Tito Mboweni’s plan to ignite SA economy is ‘catalytic instrument’ needed, BLSA says
Date: 02 September 2019 | Author: Luyolo Mkentane - Business Day Category: News
Business Leadership SA says his strategy disrupts the current narrative and helps to focus on things that really matter for SA
Business Leadership SA (BLSA), whose members are among the biggest companies in the country, has thrown its weight behind finance minister Tito Mboweni’s blueprint for boosting the economy.
The business lobby group, led by CEO Busisiwe Mavuso, said it had been a long time since the government came out with coherence and authority on economic policy and that Mboweni’s intervention, which was attacked by the ANC’s alliance partners, would help the country with “things that really matter” for SA.
“This is the catalytic instrument SA desperately needs to move beyond a national debate to take concrete steps to re-ignite growth urgently. It disrupts the current narrative and helps us focus on things that really matter for SA,” BLSA said in a statement on Friday.

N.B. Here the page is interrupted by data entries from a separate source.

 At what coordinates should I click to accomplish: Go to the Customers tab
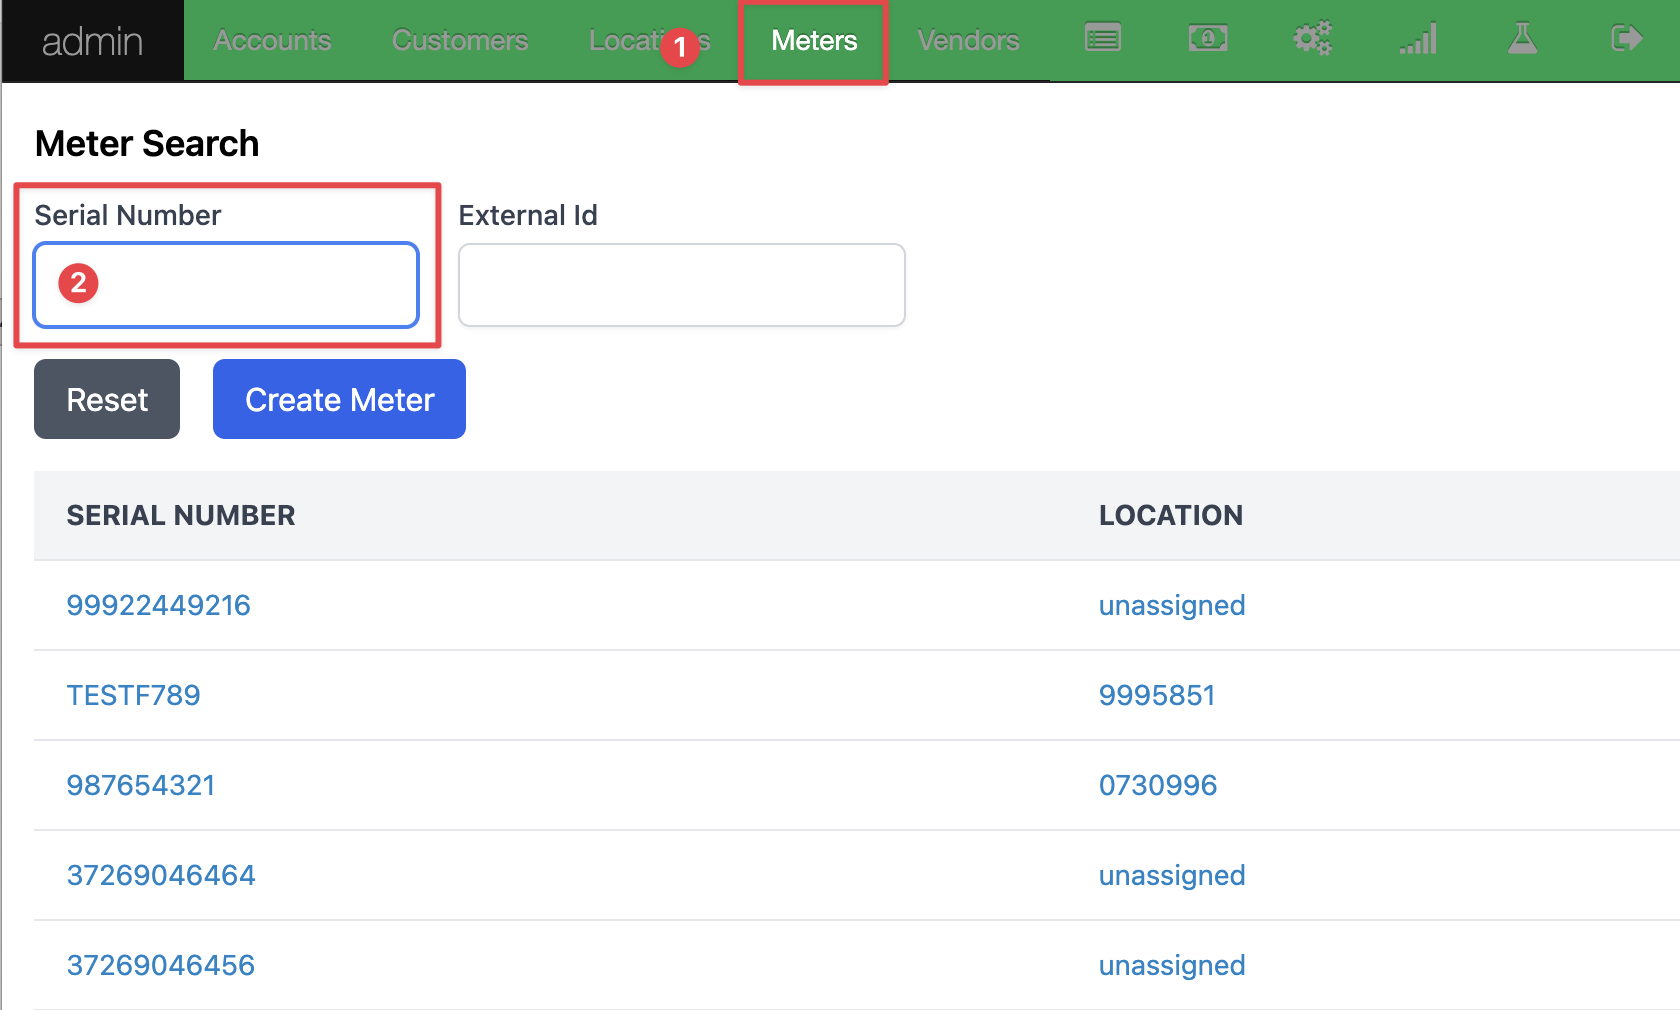point(460,41)
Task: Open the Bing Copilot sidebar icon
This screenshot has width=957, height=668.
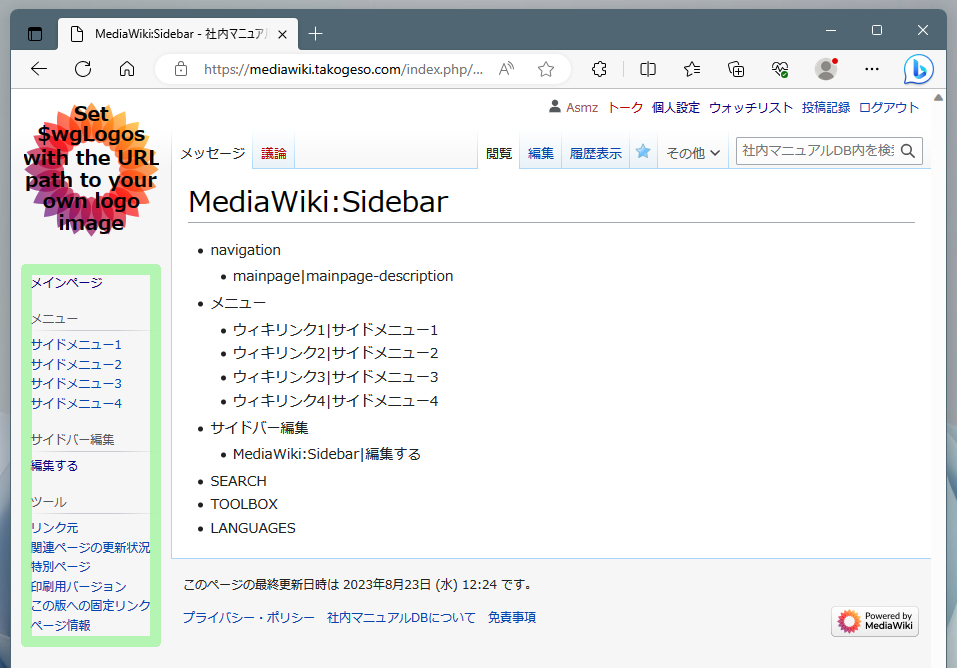Action: click(x=918, y=69)
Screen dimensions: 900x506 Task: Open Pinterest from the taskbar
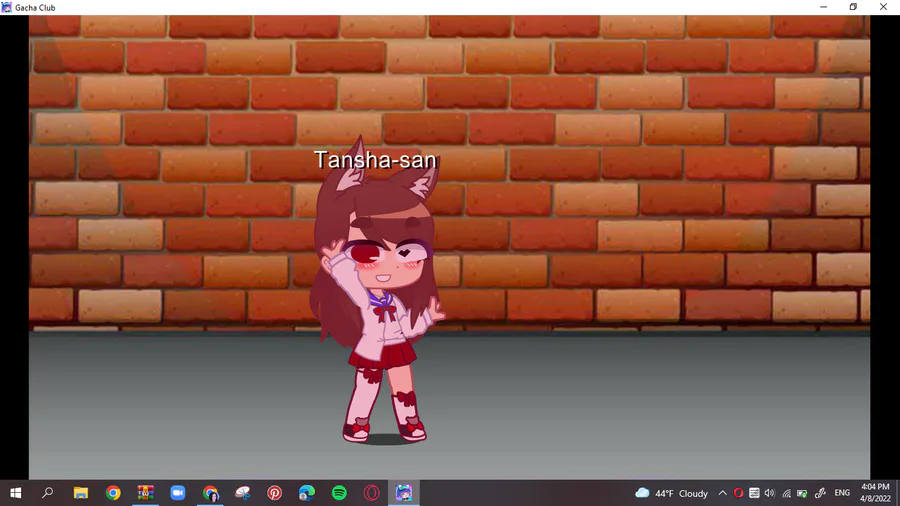[274, 493]
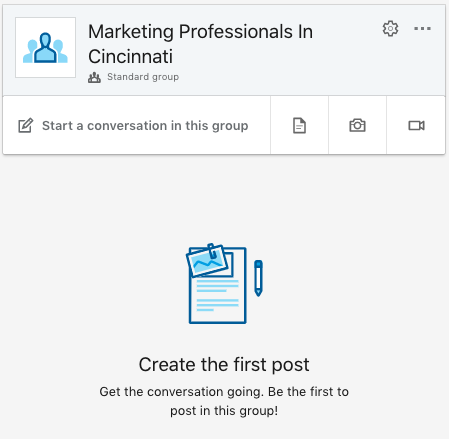Open the Marketing Professionals In Cincinnati title
Image resolution: width=449 pixels, height=439 pixels.
(200, 44)
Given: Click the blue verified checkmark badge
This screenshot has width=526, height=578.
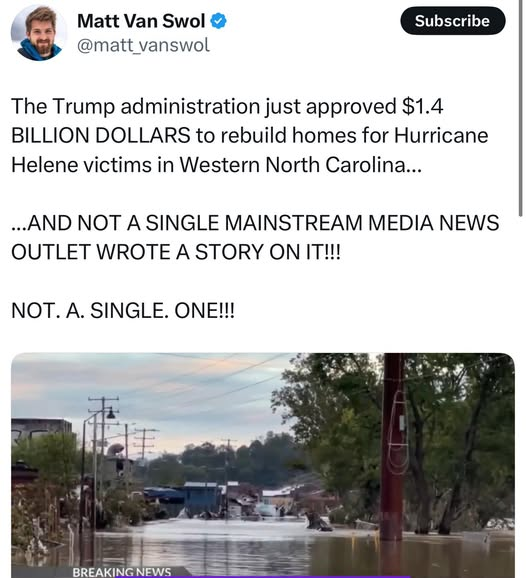Looking at the screenshot, I should click(218, 21).
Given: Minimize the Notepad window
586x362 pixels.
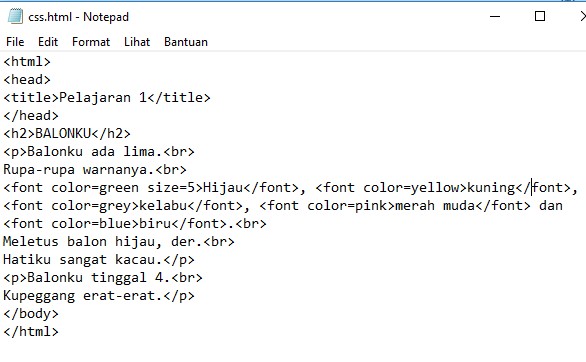Looking at the screenshot, I should 495,16.
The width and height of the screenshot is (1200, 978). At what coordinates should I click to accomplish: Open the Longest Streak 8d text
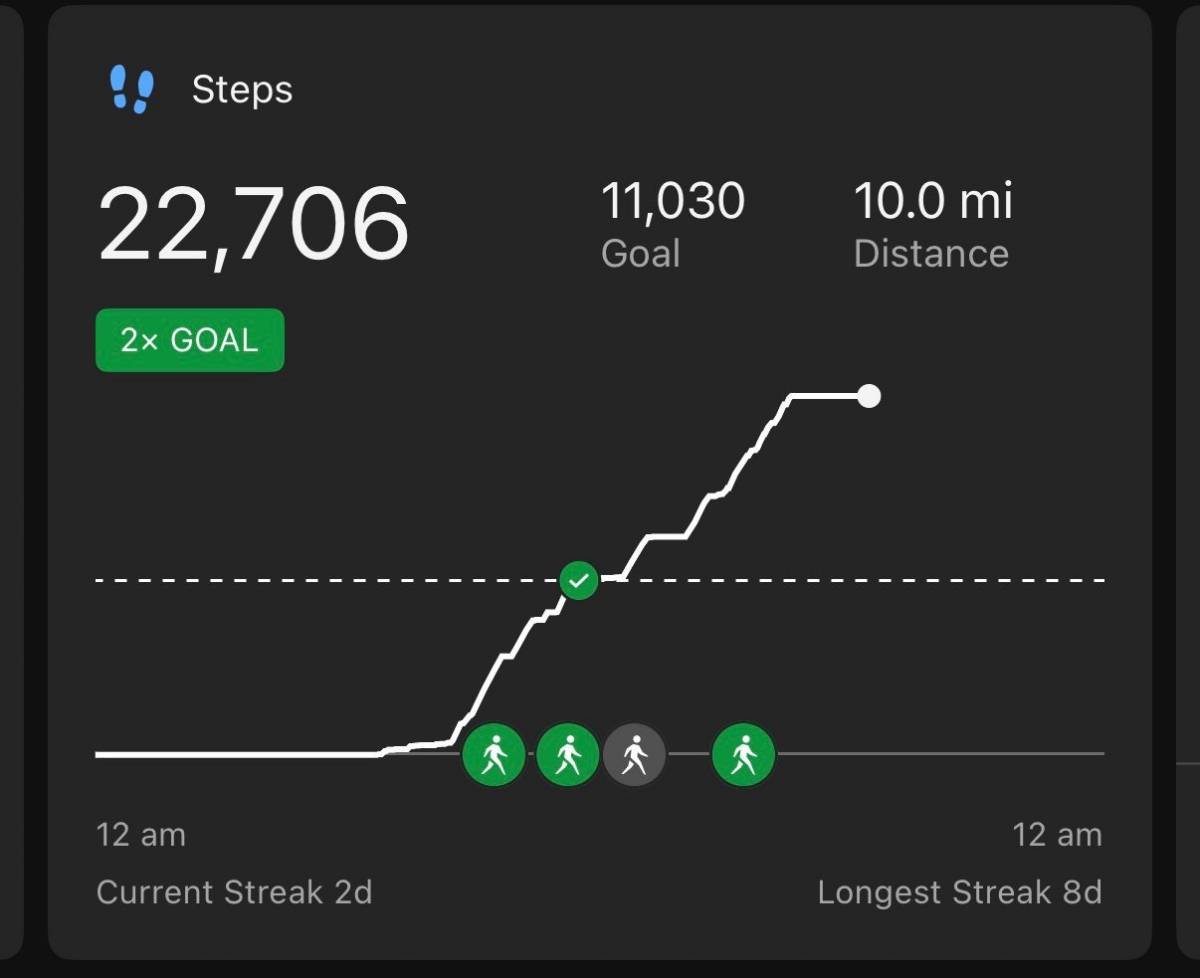(959, 892)
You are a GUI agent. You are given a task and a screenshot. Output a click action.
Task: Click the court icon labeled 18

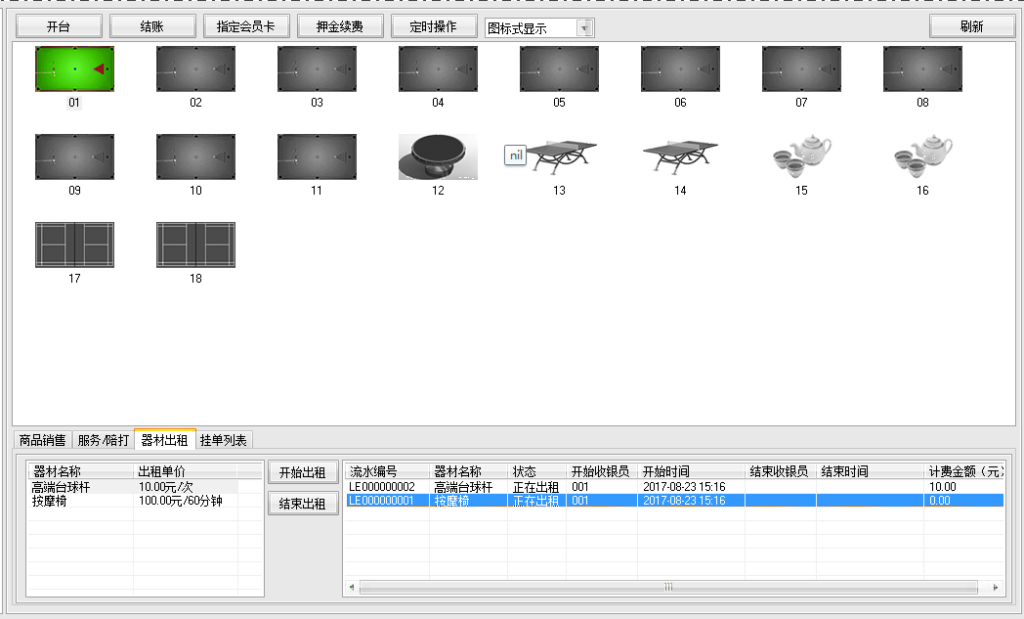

Mboweni published the document on the Treasury website on Tuesday, and called on the public to make comments directly to the Treasury.
The document made proposals about prioritising labour-intensive growth, creating export competitiveness, harnessing regional growth opportunities and implementing focused industrial and trade policy, to promote competitiveness and facilitate growth, among others.
The paper comes as SA is grappling with low economic growth, with the GDP having shrunk 3.2%, or R56bn, in the first quarter of 2019. The unemployment rate jumped to 29% in the second quarter, while the SA Reserve Bank expects the economy to grow just 0.6% in 2019.
The SA economy has also been bogged down by failing state-owned companies, with their dependence on government bailouts fuelling concern that the country will lose its last remaining investment-grade rating.
On Thursday, Mboweni said he had asked all his cabinet colleagues to give him written commentary on the document. “We are saying let’s discuss it. If anyone has a view, they must submit it to the minister of finance.”